Bang Jono, lebih dulu bisa melepaskan tali yang mengikat kedua
tangannya, kemudian Bang Jono melepas ikatan tali di kakinya, kemudian
bergegas Bang Jono mengikuti Adnan yang keluar dari pintu belakang,
dan apa yang terjadi.
BUMM!
“Awwww!” teriak Bang Jono, Pot berisi Kaktus itu tepat jatuh menimpahi
kepala Bang Jono.
Adnan terus berlari keluar, dan berhasil meloncati tanah berlubang yang
dibuatnya tadi malam, meskipun sangat lebar tapi Adnan berusaha untuk
meloncati tanah itu, supaya tidak terjatuh ke dalam jebakannya sendiri.

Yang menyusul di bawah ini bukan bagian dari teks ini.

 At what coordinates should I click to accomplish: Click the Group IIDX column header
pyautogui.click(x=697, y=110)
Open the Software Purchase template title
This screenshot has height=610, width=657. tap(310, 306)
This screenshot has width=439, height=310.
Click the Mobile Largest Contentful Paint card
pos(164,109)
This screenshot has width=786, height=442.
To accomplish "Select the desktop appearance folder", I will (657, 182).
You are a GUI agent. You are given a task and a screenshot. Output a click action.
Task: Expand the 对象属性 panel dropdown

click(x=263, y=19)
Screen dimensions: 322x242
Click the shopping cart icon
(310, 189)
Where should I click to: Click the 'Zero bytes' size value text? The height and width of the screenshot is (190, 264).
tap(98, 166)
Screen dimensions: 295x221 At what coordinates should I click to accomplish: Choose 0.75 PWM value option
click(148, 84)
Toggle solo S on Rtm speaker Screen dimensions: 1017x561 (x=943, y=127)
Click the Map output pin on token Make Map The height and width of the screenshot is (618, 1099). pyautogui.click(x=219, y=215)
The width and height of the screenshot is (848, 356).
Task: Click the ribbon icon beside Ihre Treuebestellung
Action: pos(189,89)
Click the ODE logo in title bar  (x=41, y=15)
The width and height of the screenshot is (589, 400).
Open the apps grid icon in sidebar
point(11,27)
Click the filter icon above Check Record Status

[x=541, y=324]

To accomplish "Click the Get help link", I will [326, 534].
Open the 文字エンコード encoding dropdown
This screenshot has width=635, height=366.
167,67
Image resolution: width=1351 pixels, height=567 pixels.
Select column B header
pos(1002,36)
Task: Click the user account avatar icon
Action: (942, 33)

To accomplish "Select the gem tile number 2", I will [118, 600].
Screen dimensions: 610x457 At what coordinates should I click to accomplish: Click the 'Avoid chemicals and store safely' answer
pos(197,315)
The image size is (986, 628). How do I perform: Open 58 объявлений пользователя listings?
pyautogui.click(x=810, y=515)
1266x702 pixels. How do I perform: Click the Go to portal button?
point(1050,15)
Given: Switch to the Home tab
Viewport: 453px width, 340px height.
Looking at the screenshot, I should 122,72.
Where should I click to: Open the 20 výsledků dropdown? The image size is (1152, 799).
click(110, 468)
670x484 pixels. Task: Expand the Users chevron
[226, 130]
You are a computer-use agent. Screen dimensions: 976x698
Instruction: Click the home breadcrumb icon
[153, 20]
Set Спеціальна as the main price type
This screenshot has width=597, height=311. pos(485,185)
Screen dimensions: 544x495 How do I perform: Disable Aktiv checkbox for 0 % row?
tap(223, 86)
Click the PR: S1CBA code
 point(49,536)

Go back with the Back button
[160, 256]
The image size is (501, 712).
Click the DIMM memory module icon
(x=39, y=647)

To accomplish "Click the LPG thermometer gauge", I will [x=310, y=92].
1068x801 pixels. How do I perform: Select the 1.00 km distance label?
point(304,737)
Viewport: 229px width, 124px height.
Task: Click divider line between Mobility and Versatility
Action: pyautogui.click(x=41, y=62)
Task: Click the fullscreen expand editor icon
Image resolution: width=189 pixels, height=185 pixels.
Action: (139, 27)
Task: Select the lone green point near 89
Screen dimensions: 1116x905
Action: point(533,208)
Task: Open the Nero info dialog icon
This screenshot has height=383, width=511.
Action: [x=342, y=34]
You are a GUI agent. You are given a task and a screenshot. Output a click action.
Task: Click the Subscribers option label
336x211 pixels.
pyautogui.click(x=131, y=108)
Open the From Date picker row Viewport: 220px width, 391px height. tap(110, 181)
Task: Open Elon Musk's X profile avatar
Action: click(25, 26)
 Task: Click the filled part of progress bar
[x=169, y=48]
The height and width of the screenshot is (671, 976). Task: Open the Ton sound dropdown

Sampai akhirnya ia berhasil meloncati tanah yang sebenarnya berlubang
itu lalu bersembunyi di balik semak-semak.
“Akhirnya, aku bisa lari dari rumah itu,” bisik Adnan dalam hati, sekarang
Adnan hanya bisa bersembunyi di balik pohon di depan rumah itu. Entah
ke mana sekarang tempat yang harus ia tuju.